Various vectors in play
Even so, the hacking methods detailed in the documents might shock everyday citizens. The files contain numerous techniques for taking advantage of software vulnerabilities, specifically those found in devices running Android and Windows operating systems, according to Wired. The cache also includes strategies for infiltrating messaging applications equipped with end-to-end encryption and using Samsung smart televisions as listening devices.
Vectors and hacking techniques discussed in the dump carry codenames. For example, HIVE, a malware suite, allows users to deploy tailored vectors for Linux and Windows platforms, according to WikiLeaks. Additionally, Vault 7 includes details on an internal CIA program called UMBRAGE Group, which maintains an extensive library of third-party malware, including programs stolen from enemy actors.
Together, the leaked sources paint a clear picture of the CIA cybersecurity apparatus and reveal it to be more extensive than previously thought. However, some in the intelligence community believe this data represents only a small section of the group, which operates within a separate internal division called the Center for Cyber Intelligence.
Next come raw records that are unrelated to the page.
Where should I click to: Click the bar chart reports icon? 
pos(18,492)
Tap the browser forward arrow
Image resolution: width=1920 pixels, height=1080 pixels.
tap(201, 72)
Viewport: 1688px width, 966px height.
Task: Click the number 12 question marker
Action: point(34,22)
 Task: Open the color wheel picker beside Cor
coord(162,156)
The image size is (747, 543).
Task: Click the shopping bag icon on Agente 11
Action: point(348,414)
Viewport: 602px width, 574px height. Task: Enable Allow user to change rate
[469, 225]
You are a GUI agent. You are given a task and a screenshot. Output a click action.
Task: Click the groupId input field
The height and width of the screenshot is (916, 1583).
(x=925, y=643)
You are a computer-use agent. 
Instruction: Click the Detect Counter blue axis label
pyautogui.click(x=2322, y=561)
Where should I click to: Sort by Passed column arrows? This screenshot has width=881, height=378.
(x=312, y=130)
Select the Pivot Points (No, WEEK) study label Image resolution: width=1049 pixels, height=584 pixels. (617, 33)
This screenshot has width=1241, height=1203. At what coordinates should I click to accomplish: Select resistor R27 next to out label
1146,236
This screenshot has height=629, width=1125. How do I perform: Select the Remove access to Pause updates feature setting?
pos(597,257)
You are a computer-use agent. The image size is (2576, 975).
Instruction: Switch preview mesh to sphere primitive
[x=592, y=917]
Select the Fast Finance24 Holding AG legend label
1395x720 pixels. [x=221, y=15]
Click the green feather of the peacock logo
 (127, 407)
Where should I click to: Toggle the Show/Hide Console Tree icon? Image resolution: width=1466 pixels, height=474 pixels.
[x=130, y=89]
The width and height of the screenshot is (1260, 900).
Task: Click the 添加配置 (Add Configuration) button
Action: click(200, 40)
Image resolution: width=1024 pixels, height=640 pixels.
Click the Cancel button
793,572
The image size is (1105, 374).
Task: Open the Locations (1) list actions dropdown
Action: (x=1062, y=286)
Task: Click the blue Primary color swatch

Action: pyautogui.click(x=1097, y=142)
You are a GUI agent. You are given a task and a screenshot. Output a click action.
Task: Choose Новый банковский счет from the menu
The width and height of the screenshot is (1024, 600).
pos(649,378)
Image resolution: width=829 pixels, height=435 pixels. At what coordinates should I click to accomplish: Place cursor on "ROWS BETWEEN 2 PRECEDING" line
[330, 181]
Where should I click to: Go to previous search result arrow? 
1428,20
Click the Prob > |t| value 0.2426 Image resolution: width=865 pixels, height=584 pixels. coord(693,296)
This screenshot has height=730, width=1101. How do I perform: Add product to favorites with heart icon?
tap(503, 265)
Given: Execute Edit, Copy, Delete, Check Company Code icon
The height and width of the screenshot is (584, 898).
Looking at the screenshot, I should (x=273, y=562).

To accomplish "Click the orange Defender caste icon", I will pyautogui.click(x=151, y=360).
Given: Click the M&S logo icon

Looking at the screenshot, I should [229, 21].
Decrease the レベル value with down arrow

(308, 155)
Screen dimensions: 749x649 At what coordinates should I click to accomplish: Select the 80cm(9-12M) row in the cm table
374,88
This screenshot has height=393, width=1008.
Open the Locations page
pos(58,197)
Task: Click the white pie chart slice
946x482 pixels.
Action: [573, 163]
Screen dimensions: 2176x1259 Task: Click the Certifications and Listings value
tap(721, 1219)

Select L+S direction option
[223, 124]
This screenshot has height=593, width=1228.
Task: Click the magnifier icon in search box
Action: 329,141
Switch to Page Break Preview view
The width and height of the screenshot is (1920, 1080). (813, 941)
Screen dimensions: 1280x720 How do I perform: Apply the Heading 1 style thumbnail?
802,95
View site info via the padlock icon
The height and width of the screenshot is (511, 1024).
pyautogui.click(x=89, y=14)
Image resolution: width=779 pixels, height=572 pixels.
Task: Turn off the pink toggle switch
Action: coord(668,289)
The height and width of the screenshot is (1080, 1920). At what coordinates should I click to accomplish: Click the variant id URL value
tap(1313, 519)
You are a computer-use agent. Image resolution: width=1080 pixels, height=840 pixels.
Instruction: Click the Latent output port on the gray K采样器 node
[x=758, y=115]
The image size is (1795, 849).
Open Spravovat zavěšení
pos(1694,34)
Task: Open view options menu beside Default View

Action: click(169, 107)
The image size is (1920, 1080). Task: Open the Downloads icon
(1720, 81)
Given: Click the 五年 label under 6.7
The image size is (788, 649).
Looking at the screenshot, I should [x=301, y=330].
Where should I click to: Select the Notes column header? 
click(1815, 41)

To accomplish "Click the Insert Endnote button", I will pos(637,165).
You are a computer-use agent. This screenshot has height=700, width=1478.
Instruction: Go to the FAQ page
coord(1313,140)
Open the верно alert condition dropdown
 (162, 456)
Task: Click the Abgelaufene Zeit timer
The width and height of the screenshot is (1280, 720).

Additionally, the cache fails to mention more modern operating systems and devices, meaning the included information may be dated.
“I don’t think that this is everything. It likely represents a very limited view of the overall network exploitation program,” cyber threat consultant Jake Williams told Wired. “But there’s a lot here, and it’s likely going to be very damaging to US international relations.”
Measuring the ripple effect
Indeed, the leak has the potential to catalyze political flare-ups across the globe and drastically dampen the CIA’s operational impact. Conversely, the domestic damage may be less dramatic. While Vault 7 contains details that raise serious questions regarding the agency’s reach, it does not show evidence of domestic spying, a direct violation of the CIA charter, and offers little information on how the mentioned data-collection devices and techniques have been deployed in the past.
Of course, the leak alone does bring up the issue of data security at the CIA itself. WikiLeaks claims the published documents have circulated the espionage community for some time and were removed by individuals with inside access. Additionally, some in the legal community suggest that the CIA’s willingness to leave key software vulnerabilities unaddressed points to large ethical problems.
“Those vulnerabilities will be exploited not just by our security agencies, but by hackers and governments around the world,” Ben Wizner, director for the Speech, Privacy and Technology project at the American Civil Liberties Union, told The Times. “Patching security holes immediately, not stockpiling them, is the best way to make everyone’s digital life safer.”
Technology firms mentioned in the Vault 7 documents have already gone to work investigating supposed software vulnerabilities, The Washington Post reported. For example, Microsoft announced that it was looking into the defect mentioned in the report and would provide patches soon.
In any case, the release of the cache has shaken the CIA and reignited salient conversations centered on data security and privacy.